Price Optimization Using Snowflake Notebooks and Streamlit in Snowflake
Co-Authors: Marie Coolsaet and Shriya Rai
Tasty Bytes Overview
The fictitious company Tasty Bytes is one of the largest food truck networks in the world, with localized menu options spread throughout 15 food truck brands globally. Tasty Bytes aims to achieve 25% year-over-year sales growth over 5 years. To help attain this goal, they must find a way to maximize sales and enhance customer satisfaction.

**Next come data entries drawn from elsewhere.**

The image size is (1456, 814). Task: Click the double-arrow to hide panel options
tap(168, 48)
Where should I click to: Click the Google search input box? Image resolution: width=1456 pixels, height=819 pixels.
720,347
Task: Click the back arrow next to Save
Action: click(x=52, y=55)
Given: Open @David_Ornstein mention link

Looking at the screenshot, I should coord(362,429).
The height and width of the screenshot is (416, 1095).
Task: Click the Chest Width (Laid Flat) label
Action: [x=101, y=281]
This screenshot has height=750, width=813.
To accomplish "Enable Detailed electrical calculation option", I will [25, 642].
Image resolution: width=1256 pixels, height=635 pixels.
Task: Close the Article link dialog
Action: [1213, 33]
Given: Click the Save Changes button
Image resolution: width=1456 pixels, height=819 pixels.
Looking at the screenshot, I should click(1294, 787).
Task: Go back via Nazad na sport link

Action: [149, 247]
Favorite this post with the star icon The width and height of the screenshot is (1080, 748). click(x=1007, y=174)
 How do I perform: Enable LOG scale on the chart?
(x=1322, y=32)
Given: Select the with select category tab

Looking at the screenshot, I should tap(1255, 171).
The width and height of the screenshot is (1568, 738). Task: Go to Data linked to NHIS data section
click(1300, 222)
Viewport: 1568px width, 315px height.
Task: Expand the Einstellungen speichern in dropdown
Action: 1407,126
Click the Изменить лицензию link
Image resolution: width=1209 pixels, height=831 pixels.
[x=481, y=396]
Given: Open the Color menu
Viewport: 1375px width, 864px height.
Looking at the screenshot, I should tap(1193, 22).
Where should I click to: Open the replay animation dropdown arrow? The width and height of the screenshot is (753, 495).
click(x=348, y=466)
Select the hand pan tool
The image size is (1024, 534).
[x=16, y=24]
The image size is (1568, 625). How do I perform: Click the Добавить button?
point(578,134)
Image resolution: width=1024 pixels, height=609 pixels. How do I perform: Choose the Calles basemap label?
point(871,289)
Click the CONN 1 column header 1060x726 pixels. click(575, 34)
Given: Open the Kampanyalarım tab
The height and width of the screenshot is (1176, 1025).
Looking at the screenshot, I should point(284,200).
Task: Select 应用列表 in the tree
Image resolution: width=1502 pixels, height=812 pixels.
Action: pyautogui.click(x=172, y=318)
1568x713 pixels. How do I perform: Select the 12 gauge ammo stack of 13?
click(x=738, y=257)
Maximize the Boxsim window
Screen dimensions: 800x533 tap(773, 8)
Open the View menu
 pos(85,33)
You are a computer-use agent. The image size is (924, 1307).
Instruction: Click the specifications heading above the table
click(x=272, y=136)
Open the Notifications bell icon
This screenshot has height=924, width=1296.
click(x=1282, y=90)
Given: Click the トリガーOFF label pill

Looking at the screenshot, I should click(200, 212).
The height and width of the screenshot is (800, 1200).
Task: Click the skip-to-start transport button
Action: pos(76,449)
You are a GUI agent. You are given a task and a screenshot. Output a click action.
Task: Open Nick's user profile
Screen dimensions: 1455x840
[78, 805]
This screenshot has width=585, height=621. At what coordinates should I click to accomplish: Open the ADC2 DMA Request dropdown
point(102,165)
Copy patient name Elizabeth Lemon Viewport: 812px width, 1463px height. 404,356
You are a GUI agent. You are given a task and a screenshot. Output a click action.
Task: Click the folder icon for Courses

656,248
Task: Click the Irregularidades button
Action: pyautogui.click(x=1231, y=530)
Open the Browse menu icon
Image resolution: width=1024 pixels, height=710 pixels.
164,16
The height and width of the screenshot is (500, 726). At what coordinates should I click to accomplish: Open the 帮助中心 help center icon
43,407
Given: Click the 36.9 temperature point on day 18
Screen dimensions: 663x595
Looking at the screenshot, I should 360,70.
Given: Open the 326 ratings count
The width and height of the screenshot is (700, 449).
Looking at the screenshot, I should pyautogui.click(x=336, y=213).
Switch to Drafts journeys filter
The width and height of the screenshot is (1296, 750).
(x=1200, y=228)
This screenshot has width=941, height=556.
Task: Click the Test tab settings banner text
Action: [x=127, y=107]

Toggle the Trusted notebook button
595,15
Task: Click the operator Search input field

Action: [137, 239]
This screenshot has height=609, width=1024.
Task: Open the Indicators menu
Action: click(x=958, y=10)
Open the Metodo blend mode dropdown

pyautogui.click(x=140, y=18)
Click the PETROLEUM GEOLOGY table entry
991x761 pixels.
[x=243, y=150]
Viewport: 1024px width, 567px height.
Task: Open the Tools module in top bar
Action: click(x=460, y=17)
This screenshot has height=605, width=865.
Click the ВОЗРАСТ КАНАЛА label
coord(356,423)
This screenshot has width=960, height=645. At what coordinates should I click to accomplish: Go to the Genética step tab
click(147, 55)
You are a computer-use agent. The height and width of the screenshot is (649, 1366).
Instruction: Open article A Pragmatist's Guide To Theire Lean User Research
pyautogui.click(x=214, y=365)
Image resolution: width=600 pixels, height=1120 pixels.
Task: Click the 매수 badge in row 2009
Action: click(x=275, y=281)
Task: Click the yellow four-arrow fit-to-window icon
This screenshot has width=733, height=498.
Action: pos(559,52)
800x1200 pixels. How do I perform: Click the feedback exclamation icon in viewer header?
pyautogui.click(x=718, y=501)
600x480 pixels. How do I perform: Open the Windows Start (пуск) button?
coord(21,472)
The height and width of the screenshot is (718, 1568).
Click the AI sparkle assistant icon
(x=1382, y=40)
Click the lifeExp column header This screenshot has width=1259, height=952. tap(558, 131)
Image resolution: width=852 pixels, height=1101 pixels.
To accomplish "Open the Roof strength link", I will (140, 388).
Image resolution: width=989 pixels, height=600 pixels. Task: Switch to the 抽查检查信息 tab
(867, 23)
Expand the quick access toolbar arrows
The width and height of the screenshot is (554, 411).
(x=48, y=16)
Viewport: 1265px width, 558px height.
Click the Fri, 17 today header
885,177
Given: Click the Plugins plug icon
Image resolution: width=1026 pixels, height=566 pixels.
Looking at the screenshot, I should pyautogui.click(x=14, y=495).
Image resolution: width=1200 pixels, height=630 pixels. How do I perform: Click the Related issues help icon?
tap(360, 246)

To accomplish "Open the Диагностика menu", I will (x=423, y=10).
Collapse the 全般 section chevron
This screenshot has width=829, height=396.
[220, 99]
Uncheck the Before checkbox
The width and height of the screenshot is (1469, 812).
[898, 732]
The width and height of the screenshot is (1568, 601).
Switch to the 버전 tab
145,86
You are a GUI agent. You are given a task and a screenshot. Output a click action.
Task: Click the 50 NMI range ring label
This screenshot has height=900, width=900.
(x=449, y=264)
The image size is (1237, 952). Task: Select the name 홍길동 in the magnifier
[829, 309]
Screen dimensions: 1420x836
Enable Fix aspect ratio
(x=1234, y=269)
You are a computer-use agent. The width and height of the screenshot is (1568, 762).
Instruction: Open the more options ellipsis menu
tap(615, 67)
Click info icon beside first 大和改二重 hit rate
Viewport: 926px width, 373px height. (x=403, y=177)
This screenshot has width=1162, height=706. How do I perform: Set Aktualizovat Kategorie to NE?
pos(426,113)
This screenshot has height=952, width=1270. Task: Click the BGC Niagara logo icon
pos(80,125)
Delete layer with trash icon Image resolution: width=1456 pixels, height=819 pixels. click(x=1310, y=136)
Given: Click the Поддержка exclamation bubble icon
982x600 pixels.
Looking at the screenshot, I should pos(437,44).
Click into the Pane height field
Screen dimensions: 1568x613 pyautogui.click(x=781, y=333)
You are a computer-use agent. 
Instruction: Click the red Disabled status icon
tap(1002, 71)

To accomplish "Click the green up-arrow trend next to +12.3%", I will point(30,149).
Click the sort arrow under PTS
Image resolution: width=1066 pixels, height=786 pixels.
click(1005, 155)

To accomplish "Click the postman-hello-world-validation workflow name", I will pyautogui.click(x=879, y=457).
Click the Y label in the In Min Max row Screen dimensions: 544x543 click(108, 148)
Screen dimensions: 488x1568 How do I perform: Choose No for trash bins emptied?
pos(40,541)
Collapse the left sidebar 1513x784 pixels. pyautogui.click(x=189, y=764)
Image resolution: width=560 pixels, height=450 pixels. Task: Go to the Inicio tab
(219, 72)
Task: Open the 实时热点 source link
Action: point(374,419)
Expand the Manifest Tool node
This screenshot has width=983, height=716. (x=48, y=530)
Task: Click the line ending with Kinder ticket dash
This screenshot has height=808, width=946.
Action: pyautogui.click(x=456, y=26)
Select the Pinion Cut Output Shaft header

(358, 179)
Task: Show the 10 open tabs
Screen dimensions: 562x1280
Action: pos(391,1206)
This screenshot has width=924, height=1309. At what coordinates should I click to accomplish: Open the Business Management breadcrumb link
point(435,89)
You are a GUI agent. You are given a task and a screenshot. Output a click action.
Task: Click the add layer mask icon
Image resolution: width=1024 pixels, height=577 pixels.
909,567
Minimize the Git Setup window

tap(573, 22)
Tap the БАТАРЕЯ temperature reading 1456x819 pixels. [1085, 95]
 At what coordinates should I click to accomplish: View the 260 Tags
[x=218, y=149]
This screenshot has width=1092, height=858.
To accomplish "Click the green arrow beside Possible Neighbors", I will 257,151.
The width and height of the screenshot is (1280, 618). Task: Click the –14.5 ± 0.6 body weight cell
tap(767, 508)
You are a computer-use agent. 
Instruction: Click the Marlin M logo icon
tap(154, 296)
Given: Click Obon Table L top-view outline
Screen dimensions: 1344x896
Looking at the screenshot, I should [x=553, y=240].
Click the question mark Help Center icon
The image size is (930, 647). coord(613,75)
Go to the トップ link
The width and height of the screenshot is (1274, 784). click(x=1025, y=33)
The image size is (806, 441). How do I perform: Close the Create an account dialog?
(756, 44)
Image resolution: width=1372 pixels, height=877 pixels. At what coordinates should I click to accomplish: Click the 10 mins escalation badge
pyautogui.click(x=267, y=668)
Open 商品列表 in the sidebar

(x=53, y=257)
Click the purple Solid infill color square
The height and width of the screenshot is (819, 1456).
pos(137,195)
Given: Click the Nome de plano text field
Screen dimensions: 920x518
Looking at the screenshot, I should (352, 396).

In this blog, we’ll delve into price optimization for their diversified food truck brands to inform their pricing and promotions by leveraging Snowflake’s powerful features such as:
- Machine Learning with Snowpark in Snowflake Notebooks: Train and deploy an ML model to understand how menu-item demand changes with varying price
- Streamlit in Snowflake: We will create a user-friendly monthly pricing application using Streamlit to use the deployed ML model to inform pricing strategies
Snowpark in Snowflake boosts machine learning workflows by providing familiar DataFrame syntax for data manipulation, allowing data scientists to use Java, Scala, or Python. The workflow includes a model registry for storing, versioning, and managing machine learning models. This makes it simple to deploy and track models within Snowflake. Snowpark also optimizes compute resources by automatically scaling to handle large data and model training tasks efficiently. The integration of data processing, model management, and compute optimization, all in Snowflake, streamlines the machine learning pipeline.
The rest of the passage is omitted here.